图4 30批样品O2PLS-DA得分图Fig.4 O2PLS-DA score plot of thirty batches of samples

图5 30批样品O2PLS-DA模型中8个主成分的VIP值Fig.5 VIP values of eight chromatographic peaks in O2PLS-DA model of thirty batches of samples

3 讨论

在供试品溶液制备方面，考察了不同的提取方式，结果表明，超声和索氏回流提取效率相近，但前者更节约时间，因此选择超声提取。结合参考文献，分别考察了不同溶剂 （30%、50%、70%、90%乙醇）、提取时间 （15、30、45、60 min）、液料比 （20、40、60、80），确定最佳供试品溶液制备方法为40倍量70%乙醇超声提取30 min。同时对色谱条件进行考察，包括色谱柱 （Hanbon ODS-2 C18色谱柱、Agilent pro shell C18色谱柱）、流动相系统 （乙腈-水、乙腈-甲酸水、乙腈甲酸-甲酸水）、梯度洗脱、体积流量、柱温、波长等，综合考虑基线噪声、对称因子、分离度、洗脱时间等因素，确定最佳色谱条件。

本实验采用HPLC测定了30样品中8种成分的含有量，该方法操作简便、准确度高、重现性好。
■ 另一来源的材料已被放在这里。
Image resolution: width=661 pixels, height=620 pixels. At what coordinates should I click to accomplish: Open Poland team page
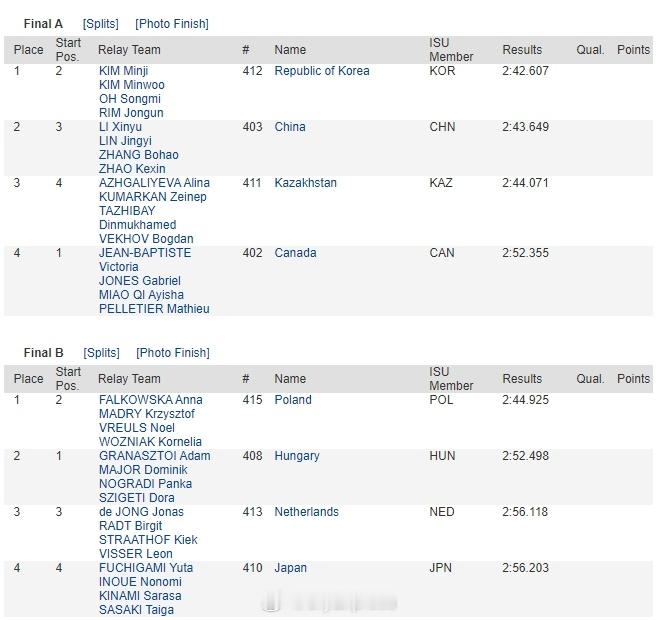click(293, 400)
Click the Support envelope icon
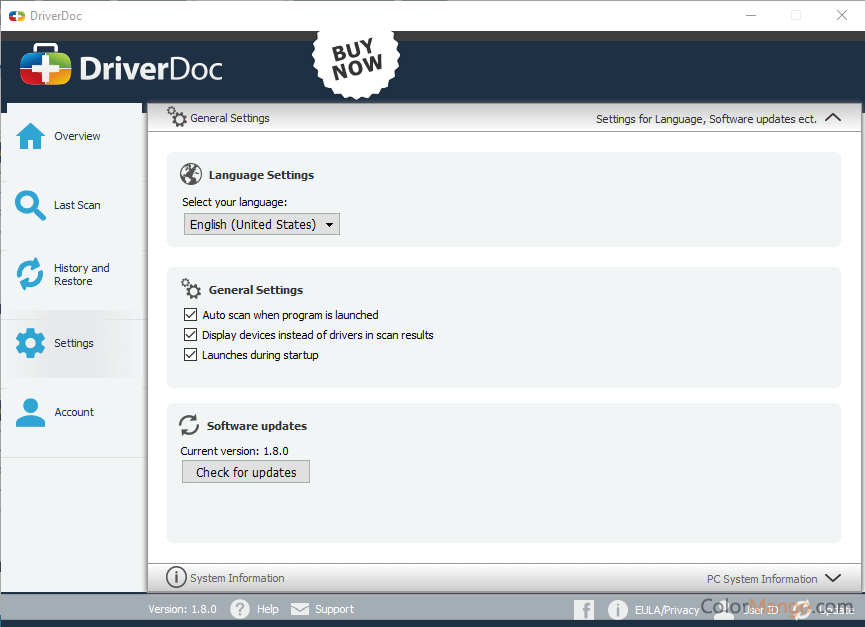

结合模式识别方法对莪术饮片含有量进行深入分析，结果表明不同产地的莪术饮片可明显分为3类，表明不同产地的莪术饮片质量差异较大，其中姜黄素、去甲氧基姜黄素、双去甲氧基姜黄素、莪术二酮、呋喃二烯等几个成分对分类的贡献较大，莪术醇、吉马酮、β-榄香烯等几个成分差异小。目前，2015版 《中国药典》规定莪术有3个基原，但不同产地莪术饮片有效成分的种类和含有量均存在较大差异，以期2020版 《中国药典》分列制订不同产地莪术饮片含有量的标准。本实验收集的莪术饮片产地有限，后续研究希望增加非道地产区的样本量，为不同产地、不同基原莪术饮片的区分及质量评价提供更加全面的理论依据。